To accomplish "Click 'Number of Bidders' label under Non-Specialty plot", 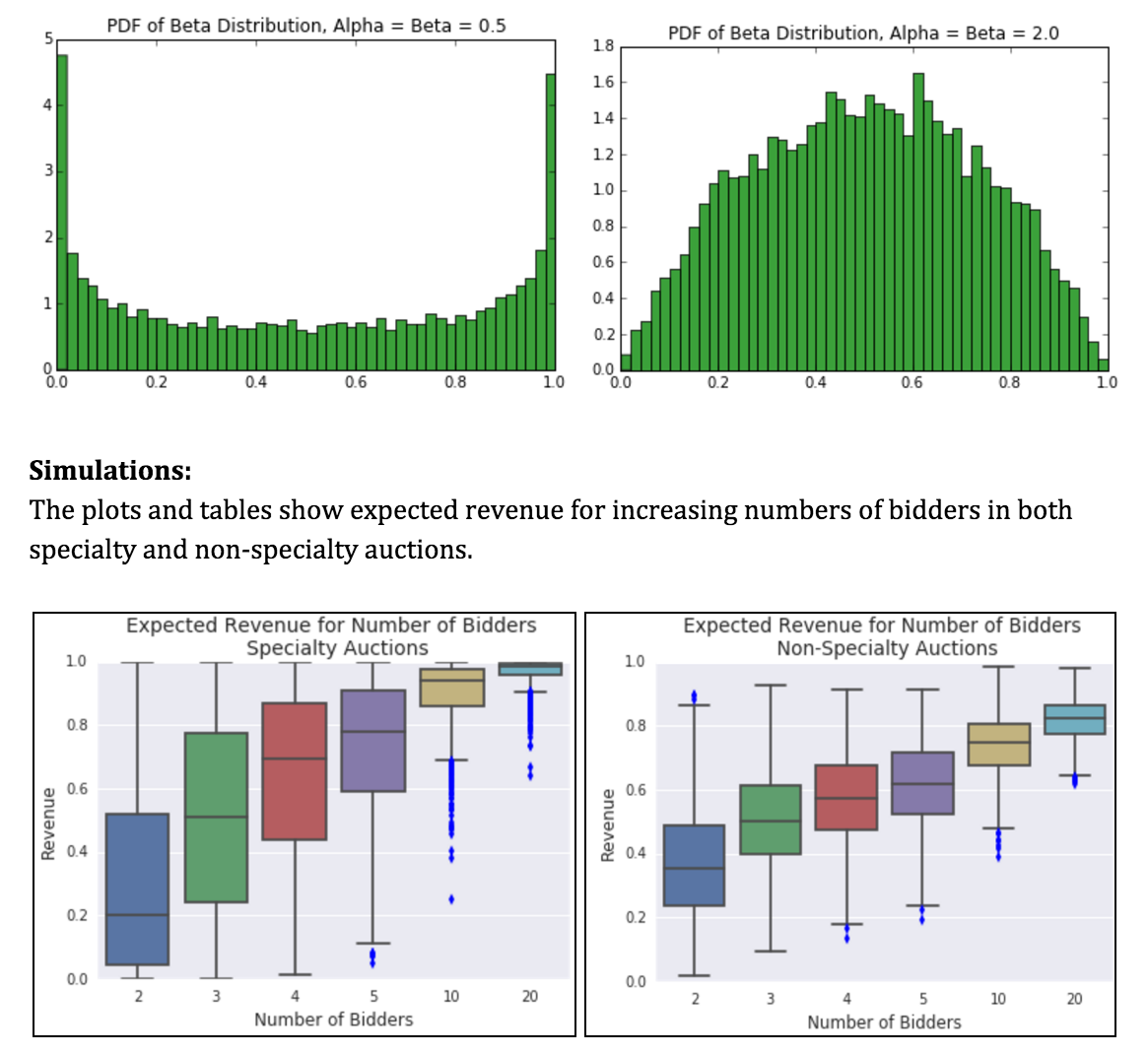I will coord(884,1022).
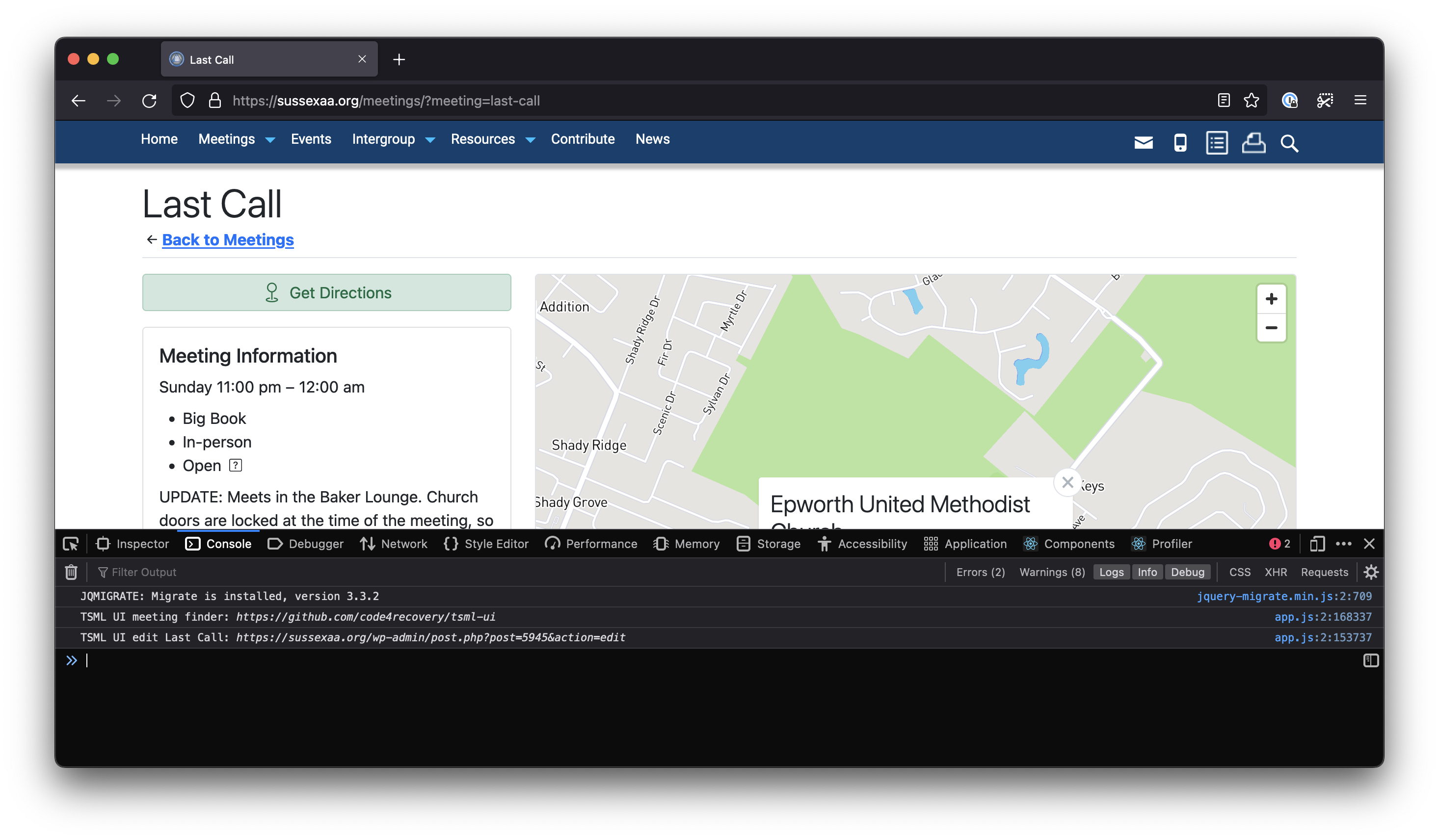Toggle the Debug filter button
This screenshot has height=840, width=1439.
(1187, 572)
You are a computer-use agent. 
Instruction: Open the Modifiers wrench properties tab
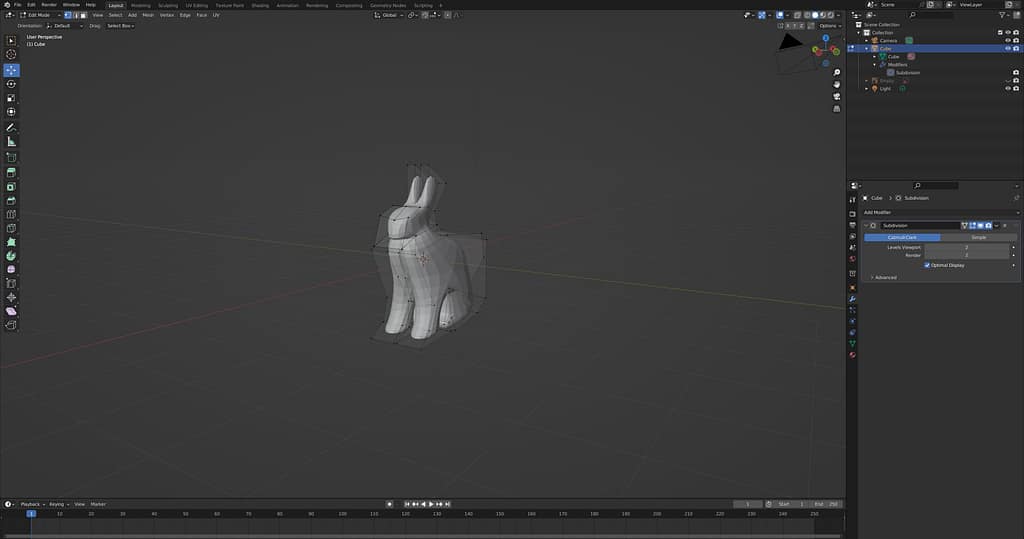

** Your goal **
Count the lines in the listing that contain the string "Modifiers", matching case exactly, and give only the number.

** Full solution **
1